Visualindonesia.com,-
Tiga wartawan senior Indonesia, Haris Jauhari, Didi Suprianto, dan Nugroho F. Yudo, menorehkan pencapaian istimewa dengan memasuki episode ke-100 podcast “Dear President” pada 29 Juli 2025.
Berbeda dari podcast politik pada umumnya, ketiga jurnalis berpengalaman ini memilih format diskusi internal tanpa menghadirkan narasumber eksternal, mengandalkan pengalaman dan kredibilitas jurnalistik mereka untuk menyampaikan aspirasi dan kritik membangun langsung kepada Presiden Indonesia.
“Sebetulnya kami bikin ini karena cuma pengen ngomong sama presiden. Kita nggak peduli ditonton atau tidak, asal Presiden dengar, itu sudah cukup,” ungkap Nugroho F. Yudo menjelaskan filosofi sederhana namun tegas di balik podcast mereka.
-----
#### TUGAS WAJIB
a - Salin bagian teks tentang podcast Dear President mulai dari "Berbeda dari podcast" sampai dengan "balik podcast mereka.".
b - Tolong lanjutkan teks tentang podcast Dear President mulai dari kalimat terakhirnya.

#### DATA BERIKUT
-----
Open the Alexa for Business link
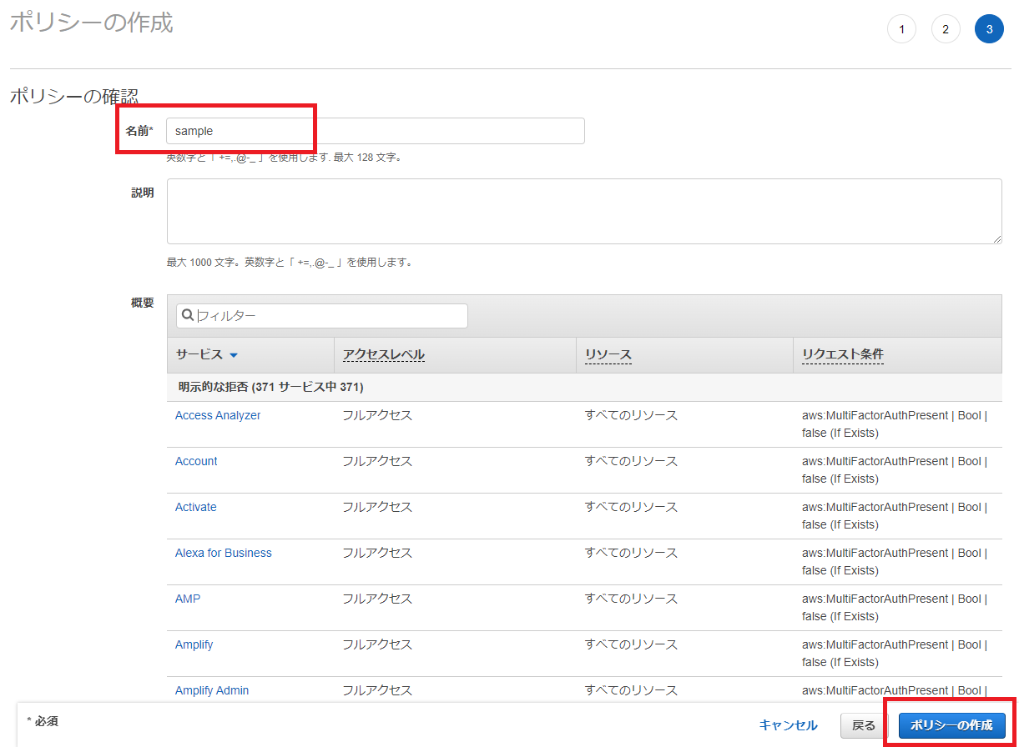 223,553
-----
#### JAWABAN TUGAS
a -
Berbeda dari podcast politik pada umumnya, ketiga jurnalis berpengalaman ini memilih format diskusi internal tanpa menghadirkan narasumber eksternal, mengandalkan pengalaman dan kredibilitas jurnalistik mereka untuk menyampaikan aspirasi dan kritik membangun langsung kepada Presiden Indonesia.
“Sebetulnya kami bikin ini karena cuma pengen ngomong sama presiden. Kita nggak peduli ditonton atau tidak, asal Presiden dengar, itu sudah cukup,” ungkap Nugroho F. Yudo menjelaskan filosofi sederhana namun tegas di balik podcast mereka.

b -
Pernyataan ini mencerminkan pendekatan unik trio jurnalis yang lebih mengutamakan penyampaian pesan ketimbang popularitas atau rating tinggi.

Format podcast “Dear President” memang tidak konvensional dalam lanskap media digital Indonesia. Ketiga host mengandalkan perspektif mereka sebagai jurnalis generalis yang memiliki pemahaman lintas sektor, menciptakan diskusi yang jujur, ringan, namun berbasis data akurat.
Pendekatan ini menjadikan podcast mereka sebagai referensi alternatif di tengah membanjirnya konten digital yang sering kali sensasional atau clickbait.
Setiap episode konsisten mengarahkan pembahasan pada ranah tanggung jawab presiden sebagai kepala negara. Mulai dari isu fundamental seperti Kemampuan Dasar Militer (KDM) hingga topik strategis pembangunan Ibu Kota Nusantara (IKN), semua dibahas dari perspektif kebijakan tertinggi negara dengan gaya diskusi santai namun analisis yang tajam.
Episode ke-100 menjadi momentum istimewa ketika mereka mengangkat isu kontroversial “beras oplosan” yang sedang hangat diperbincangkan publik.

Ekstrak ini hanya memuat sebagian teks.